I'm not sure if it is appropriate to call the problem as "previous valid value". The thing is like below:
I have a table "A":
create table A (
name varchar(16),
performanceDate date,
value int
);
Both name and PerformanceDate are primary key.
There is a process that will insert data for each user every day. So, the data will look something like below:
select * from A;
|------+-----------------+-------|
| name | performanceDate | value |
|------+-----------------+-------|
| Joe | 2012-05-18 | null |
| Joe | 2012-05-17 | 2 |
| Joe | 2012-05-16 | null |
| Joe | 2012-05-15 | null |
| Joe | 2012-05-14 | 3 |
|------+-----------------+-------|
Presently, I want to get a result set with preformanceDate between 2012-05-16 and 2012-05-18 If the value for current date is null, it should be replaced to the previous vaild value. For example, the value of 2012-05-16 is null, the first valid value before 2012-05-16 is 3
on 2012-05-14. So that, the result would like below:
|------+-----------------+-------|
| name | performanceDate | value |
|------+-----------------+-------|
| Joe | 2012-05-18 | 2 |
| Joe | 2012-05-17 | 2 |
| Joe | 2012-05-16 | 3 |
|------+-----------------+-------|
So far, I plan to insert the data into a temp table first (because the table "A" is read only for me), then update the value one by one. But this way is very slow. Do you have any idea about this?

:: RAW DATA ::
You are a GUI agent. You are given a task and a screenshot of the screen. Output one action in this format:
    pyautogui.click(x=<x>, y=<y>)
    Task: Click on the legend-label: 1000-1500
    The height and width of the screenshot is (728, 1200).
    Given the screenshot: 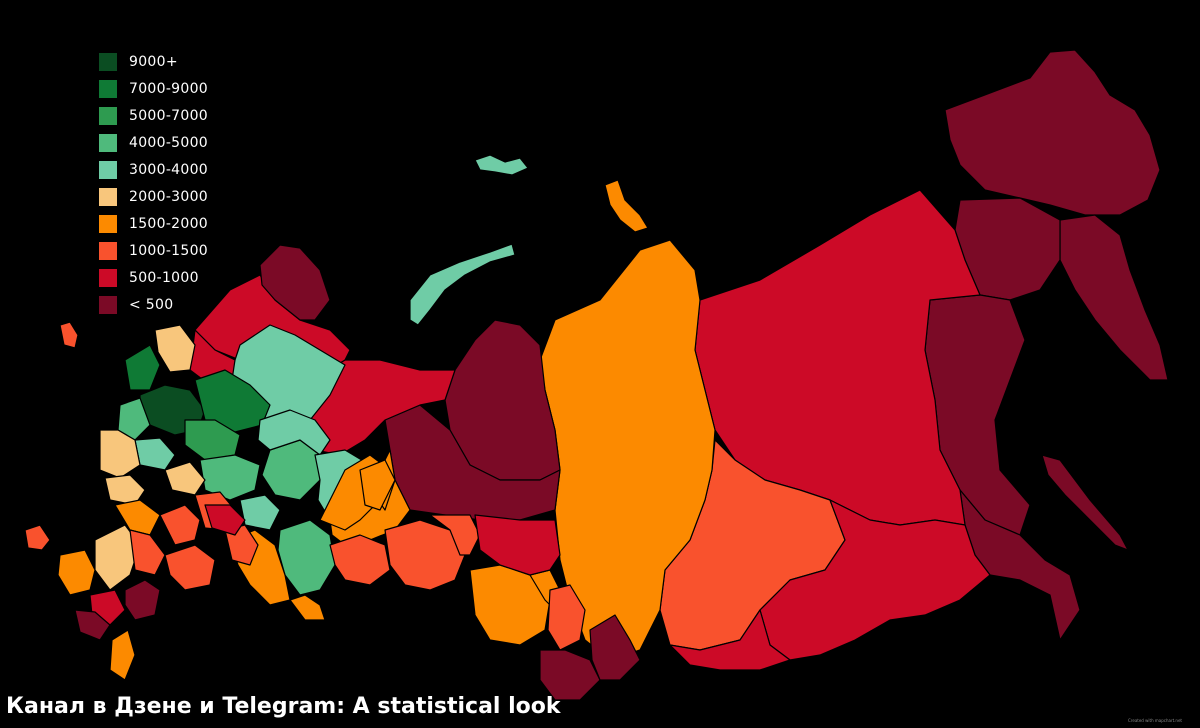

:: WHAT NEEDS TO BE DONE ::
Please state which columns of table "A" form the primary key, according to the SQL post. The entries have no part in this.

:: SOLUTION TO THIS PROBLEM ::
Both name and performanceDate.